__Source extract__:
Presented by Commonwealth Shakespeare Company
By William Shakespeare
Directed by Bryn Boice
Original Music by Mackenzie Adamick
Choreography by Victoria Lynn Awkward
Fight/Intimacy Consultant: Jess Meyer
Scenic Design: James J. Fenton
Costume Designer: Rachel Padula-Shufelt
Lighting Designer: Maximo Grano De Oro
Sound Designer: David Remedios
Properties Designer: Lauren Corcuera
July 16 – August 4, 2024
The Parkman Bandstand on Boston Common
Boston, MA
Accessibility Info
All performances of The Winter’s Tale are open-captioned.
Fancy interactive digital Playbill
Content Advisory from the CSC website: jealousy, betrayal, a child and mother dying, child abandonment, false imprisonment, pick-pocketing–and being pursued by a bear (while exiting). A copy editor needs to check the website’s grammar. For example, periods go outside of parentheses when ending a sentence.
The Winter’s Tale runs approximately two hours and twenty minutes plus a 15-minute intermission.

__Work to do__:
1. Reproduce word for word the passage of the listing for The Winter’s Tale production that opens with the words containing "Fancy interactive digital" and closes with "a 15-minute intermission.".
2. Please carry on the listing for The Winter’s Tale production, beginning right after its final line.

__Dataset content__:
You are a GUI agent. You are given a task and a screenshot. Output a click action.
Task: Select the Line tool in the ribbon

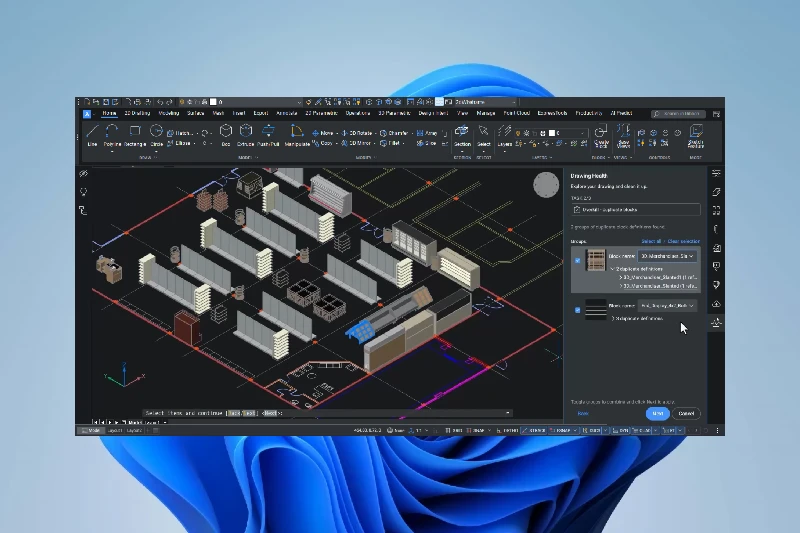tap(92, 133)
--
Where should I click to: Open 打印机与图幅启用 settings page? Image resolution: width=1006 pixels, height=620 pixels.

__Task answers__:
1.
Fancy interactive digital Playbill
Content Advisory from the CSC website: jealousy, betrayal, a child and mother dying, child abandonment, false imprisonment, pick-pocketing–and being pursued by a bear (while exiting). A copy editor needs to check the website’s grammar. For example, periods go outside of parentheses when ending a sentence.
The Winter’s Tale runs approximately two hours and twenty minutes plus a 15-minute intermission.

2.
Critique by Kitty Drexel
BOSTON — Some people love Shakespeare; I don’t prefer him; it’s not my thing. I appreciate Shakespeare: the poetry in his language and the traditions surrounding his works, but I don’t seek him out. Shakespeare on the Common is for an audience who loves an outdoor performance (no thanks), who wants to see Shakespeare’s works reconsidered (nope), and who loves the summer ritual of Shakespeare in the Park (alas, nay).
Reader, I had an enjoyable time at Commonwealth Shakespeare Company’s The Winter’s Tale on Boston Common. CSC and its cast and crew created a delightful experience. This may be one of Shakespeare’s “problem plays” that alienates audiences with its complications and, while this production has its problems, it is entertaining and will please more people than it disappoints.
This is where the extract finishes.